Exercise description: Restate every entry verbatim; drop the pictures.

── Task inputs

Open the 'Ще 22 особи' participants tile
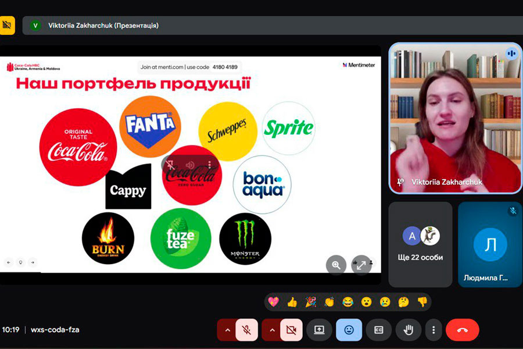Image resolution: width=523 pixels, height=349 pixels. (420, 244)
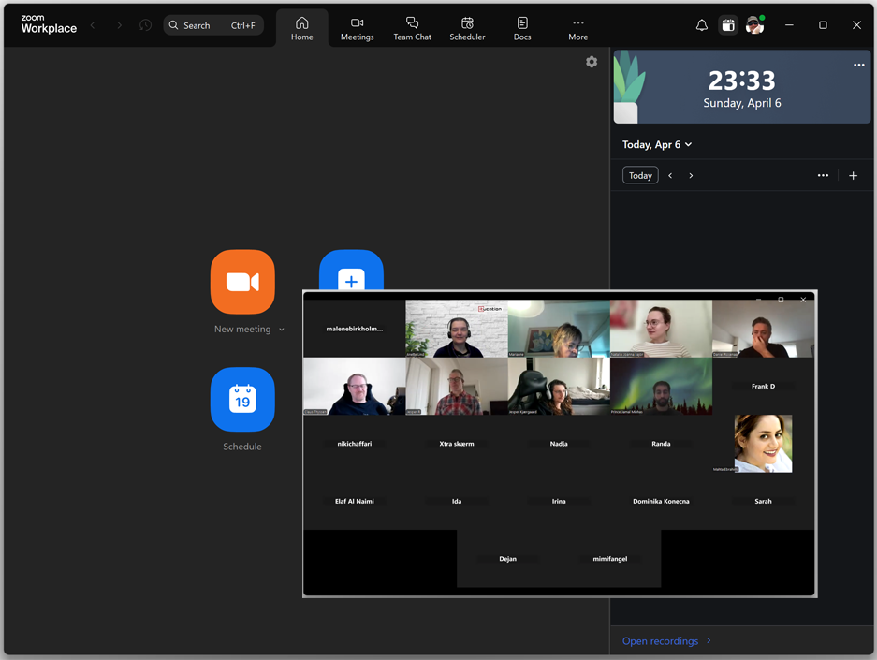The height and width of the screenshot is (660, 877).
Task: Open the calendar panel three-dot options
Action: (x=823, y=175)
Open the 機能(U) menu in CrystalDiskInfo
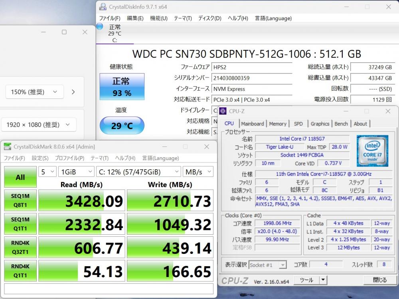Screen dimensions: 399x299 pos(158,18)
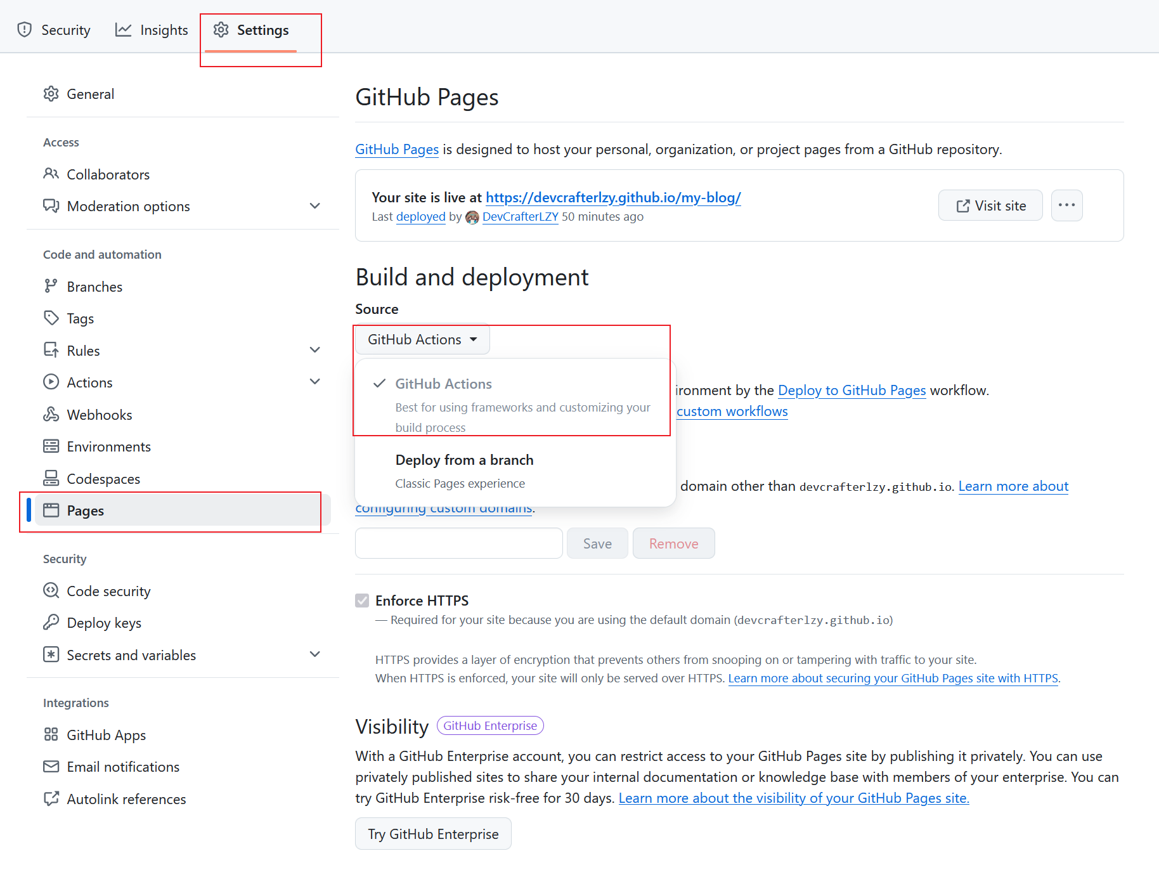This screenshot has width=1159, height=877.
Task: Open the GitHub Actions source dropdown
Action: click(422, 340)
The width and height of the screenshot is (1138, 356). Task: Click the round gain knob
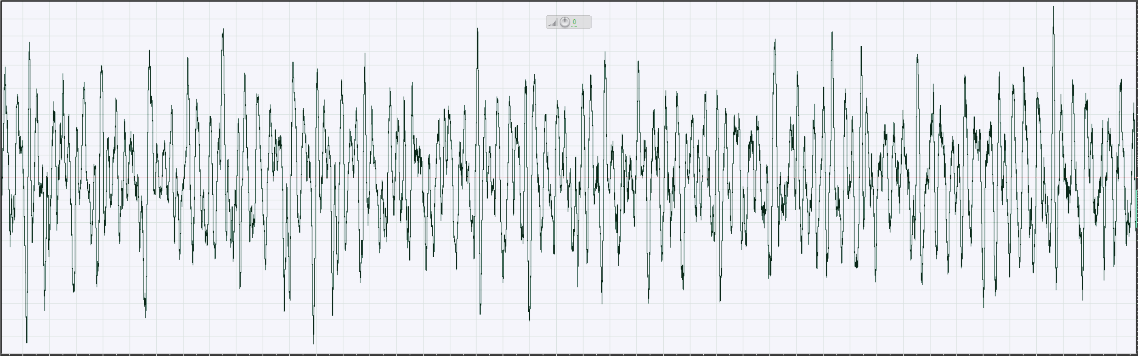tap(565, 22)
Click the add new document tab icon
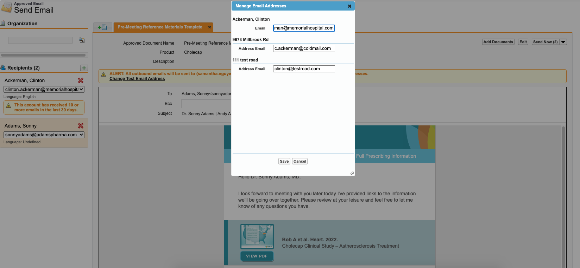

────

Final answer:
Open the 'Ще 22 особи' participants tile
Image resolution: width=523 pixels, height=349 pixels. (420, 244)
The height and width of the screenshot is (660, 877).
Task: Open the calendar panel three-dot options
Action: (x=823, y=175)
Open the 機能(U) menu in CrystalDiskInfo
Screen dimensions: 399x299 pos(158,18)
This screenshot has width=1159, height=877.
Task: Open the GitHub Actions source dropdown
Action: click(422, 340)
The width and height of the screenshot is (1138, 356). Task: Click the round gain knob
tap(565, 22)
Click the add new document tab icon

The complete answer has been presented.